Хотѣли положить ихъ всѣхъ вмѣстѣ въ одной общей могилѣ, рядомъ съ могилой ребенка, — ихъ сына и брата. Опустили сначала гробъ рыцаря, внука Геноле́[5], потомъ его дочери, за ними и сына. Послѣ всѣхъ собрались нести гробъ кроткой Маріи, но сталъ такъ тяжелъ онъ, что не было силы поднять его съ мѣста.

Было то въ старые, старые годы!

Приказалъ тогда Руанскій епископъ похоронить ее тутъ же въ замковой церкви у алтаря, и какъ перо сталъ легокъ гробъ, когда опускали его въ эту могилу. На нее положили плиту со словами Христа:

«Пріидите ко Мнѣ всѣ труждающіеся и обремененные, и Я успокою васъ!»


Послѣ смерти послѣдняго изъ потомковъ Геноле́ въ этомъ замкѣ поселилось аббатство Св. Матѳѣя. Долго находилось оно тамъ, пока наконецъ замокъ не сталъ замѣтно разрушаться, и вскорѣ почти совсѣмъ разрушился. Уцѣлѣла отъ него только одна башня «Анна». Храмъ же, гдѣ была погребена Марія, обрушился давно, и тамъ, гдѣ по преданію, находилась ея могила, бьетъ свѣтлый ключъ — «Ключъ Скорбящихъ», какъ называютъ его старые люди. Говорятъ, что сначала онъ билъ высокой и обильной струей, и что какой-то священникъ въ бѣлой одеждѣ, каждый день въ полдень, являлся сюда пѣть молебны, и много стекалось въ развалины людей, истомленныхъ, скорбящихъ, униженныхъ и смущенныхъ духомъ, и всѣ получали здѣсь исцѣленіе; не даромъ сохранилась на надгробной плитѣ надпись:

«Пріидите ко Мнѣ всѣ труждающіеся и обремененные, и Я успокою васъ!»

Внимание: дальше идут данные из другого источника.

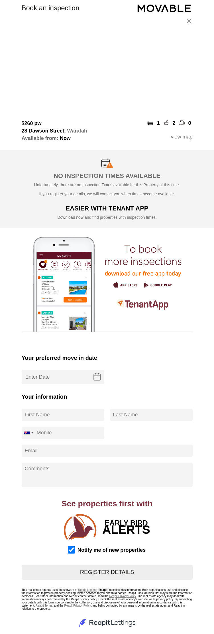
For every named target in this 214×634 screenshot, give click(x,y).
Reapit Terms (44, 605)
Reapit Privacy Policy (122, 596)
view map (181, 137)
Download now (70, 217)
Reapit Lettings (87, 589)
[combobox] (28, 433)
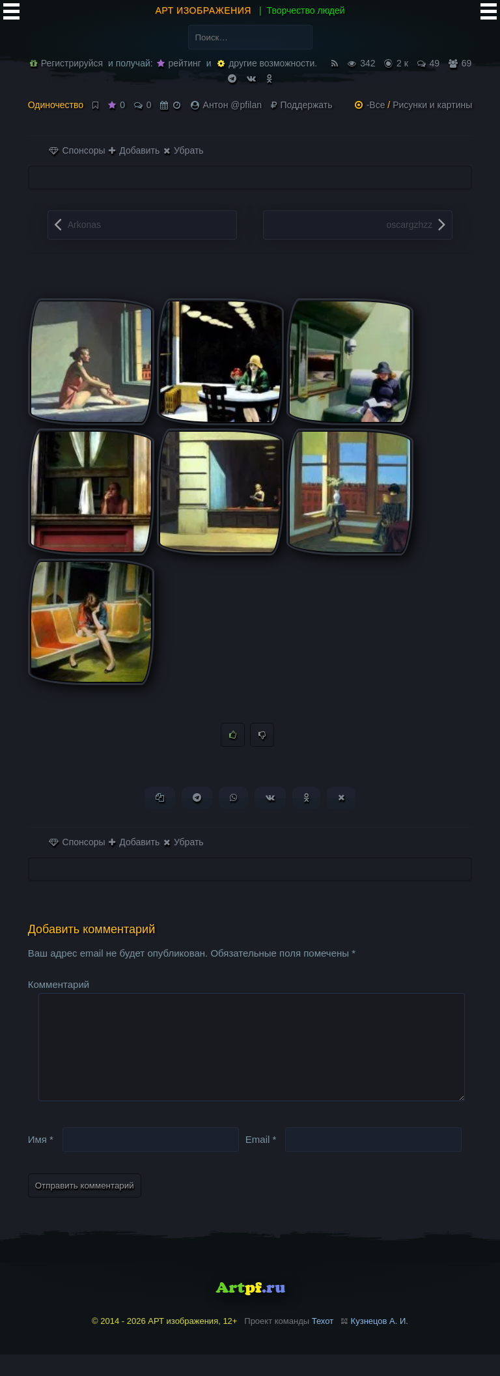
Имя (40, 1160)
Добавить (134, 150)
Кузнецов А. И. (379, 1342)
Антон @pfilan (232, 105)
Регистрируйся (66, 63)
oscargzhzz (410, 224)
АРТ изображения (203, 10)
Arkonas (84, 224)
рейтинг (179, 63)
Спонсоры (77, 150)
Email (261, 1160)
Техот (322, 1342)
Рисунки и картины (432, 105)
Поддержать (302, 105)
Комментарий (58, 984)
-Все (376, 105)
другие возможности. (267, 63)
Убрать (183, 150)
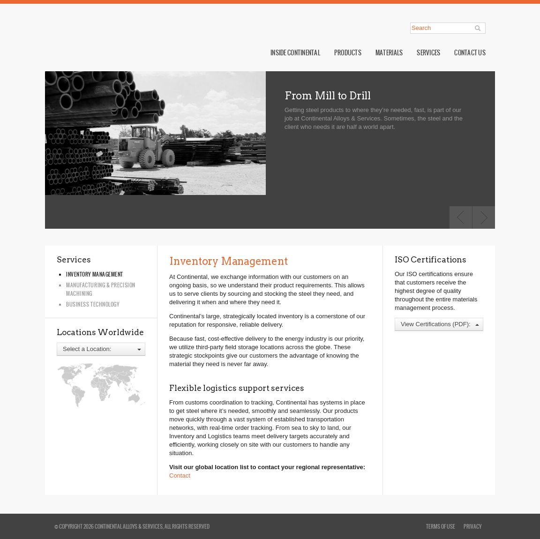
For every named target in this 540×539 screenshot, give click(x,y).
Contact (179, 475)
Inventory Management (94, 274)
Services (428, 52)
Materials (389, 52)
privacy (472, 526)
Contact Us (470, 52)
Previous (461, 217)
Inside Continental (295, 52)
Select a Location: (102, 348)
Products (347, 52)
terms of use (440, 526)
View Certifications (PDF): (440, 324)
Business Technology (92, 304)
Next (483, 217)
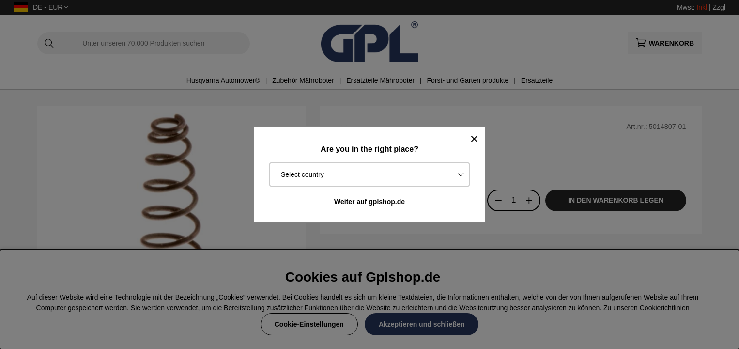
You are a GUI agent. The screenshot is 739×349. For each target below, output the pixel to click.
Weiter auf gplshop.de (369, 202)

Но время шло. Вмѣсто разрушеннаго храма, гдѣ свободно билъ волною ключъ и извивался среди развалинъ, возвышается часовня. Но священникъ въ бѣлыхъ ризахъ не приходитъ сюда служить молебенъ, и меньше и меньше стекается народу искать облегченія. Надгробная плита со словами Христа исчезла, да и ключъ сталъ не тотъ: тихо и вяло струится онъ въ своемъ новомъ, выложенномъ мраморомъ ложѣ.

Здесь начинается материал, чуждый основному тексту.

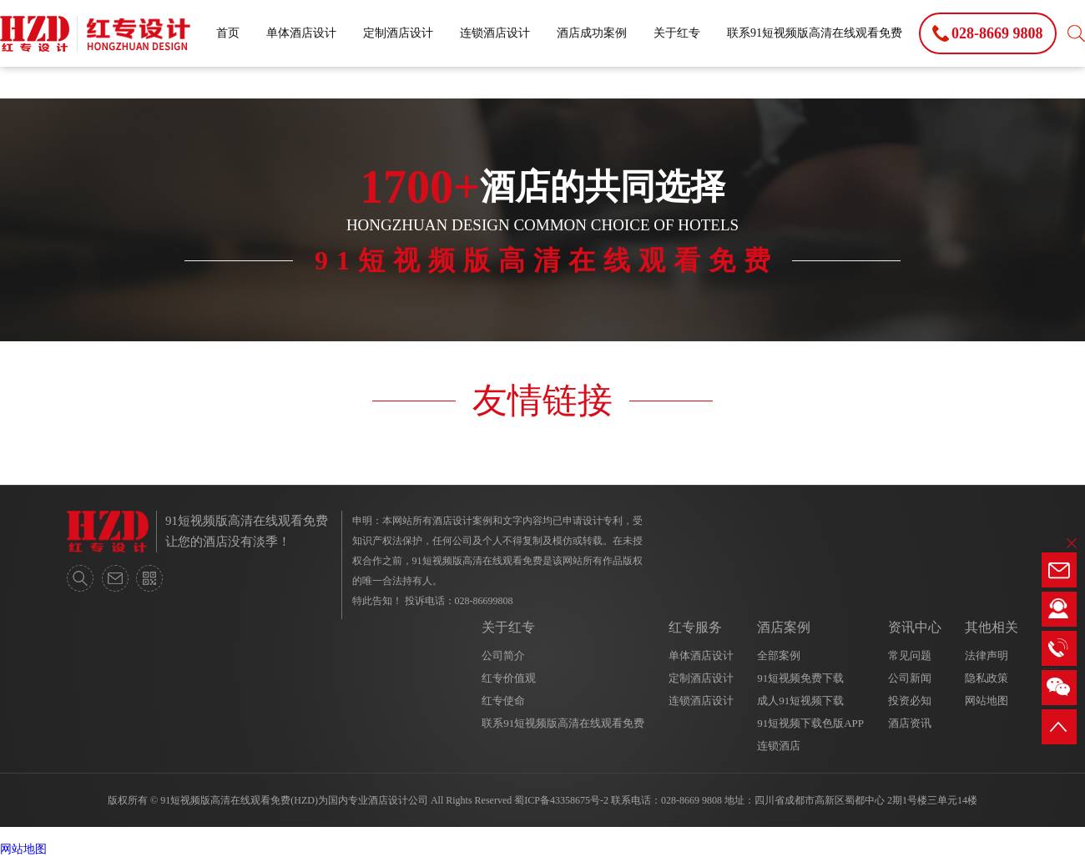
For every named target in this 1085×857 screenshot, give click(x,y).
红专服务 (695, 627)
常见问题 (909, 655)
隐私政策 (986, 678)
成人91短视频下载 (800, 700)
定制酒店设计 (398, 33)
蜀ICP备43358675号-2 (561, 800)
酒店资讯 (909, 723)
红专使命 (503, 700)
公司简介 (503, 655)
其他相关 (991, 627)
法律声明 (986, 655)
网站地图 (986, 700)
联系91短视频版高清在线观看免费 (814, 33)
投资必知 (909, 700)
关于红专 (677, 33)
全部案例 (778, 655)
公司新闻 (909, 678)
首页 (228, 33)
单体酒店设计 (301, 33)
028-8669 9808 (691, 800)
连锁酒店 (778, 745)
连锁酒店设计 (495, 33)
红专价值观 (509, 678)
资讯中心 (914, 627)
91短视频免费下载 (800, 678)
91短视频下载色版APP (810, 723)
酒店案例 (783, 627)
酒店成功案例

Но не смерть здѣсь царитъ, а кипитъ новая жизнь.

Надъ могилой Маріи и «Ключемъ Скорбящихъ» цвѣтутъ розы; вся часовня утопаетъ въ сиренѣ, акаціи и яблоняхъ; весной здѣсь поетъ соловей, зимой вѣтеръ разсказываетъ свои старыя сказки.

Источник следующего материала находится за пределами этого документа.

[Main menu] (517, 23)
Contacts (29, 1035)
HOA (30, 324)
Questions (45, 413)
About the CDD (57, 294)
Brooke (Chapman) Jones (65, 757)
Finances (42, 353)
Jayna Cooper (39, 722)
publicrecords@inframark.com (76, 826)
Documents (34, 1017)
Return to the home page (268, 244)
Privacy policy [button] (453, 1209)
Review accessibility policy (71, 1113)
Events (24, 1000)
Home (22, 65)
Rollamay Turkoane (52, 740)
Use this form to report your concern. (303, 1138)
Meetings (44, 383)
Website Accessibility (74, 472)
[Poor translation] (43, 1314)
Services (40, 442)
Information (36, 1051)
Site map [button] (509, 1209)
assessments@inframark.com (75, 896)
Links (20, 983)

Память о прошломъ встаетъ изъ могилъ — здѣсь ея царство, — тихое царство.

Примѣчанія править

  1. Долина Izel-vet находится въ Морлекскомъ округѣ. Названіе это происходитъ отъ испорченнаго Izel-gvez, что значитъ буквально «Низкорослыя деревья».
  2. Ло-Кристъ (Lochrist) — «Божье мѣсто» или «Христово мѣсто». Множество gwerz или особаго рода стихотворныхъ разсказовъ посвящено этой часовнѣ, множество варіантовъ ихъ разсѣяно по сборникамъ народной пѣсни Нижней Бретани. Многіе gwerz’ы пѣлись и поются въ народѣ и до настоящаго времени.
  3. Здѣсь приводится записанный мной со словъ одной разсказчицы gwerz относящійся къ Ло-Кристу, въ подстрочномъ переводѣ безъ измѣненій и съ попыткой сохраненія его труднаго стиля, — полупрозы, полукаданса.
  4. лат. Ave MariaРадуйся, Марія. Прим. ред.
  5. Лѣтъ десять тому назадъ на этомъ кладбищѣ вырыли каменный саркофагъ, относимый археологами ко II вѣку нашей эры. Но народная молва считаетъ его гробомъ внука Геноле́.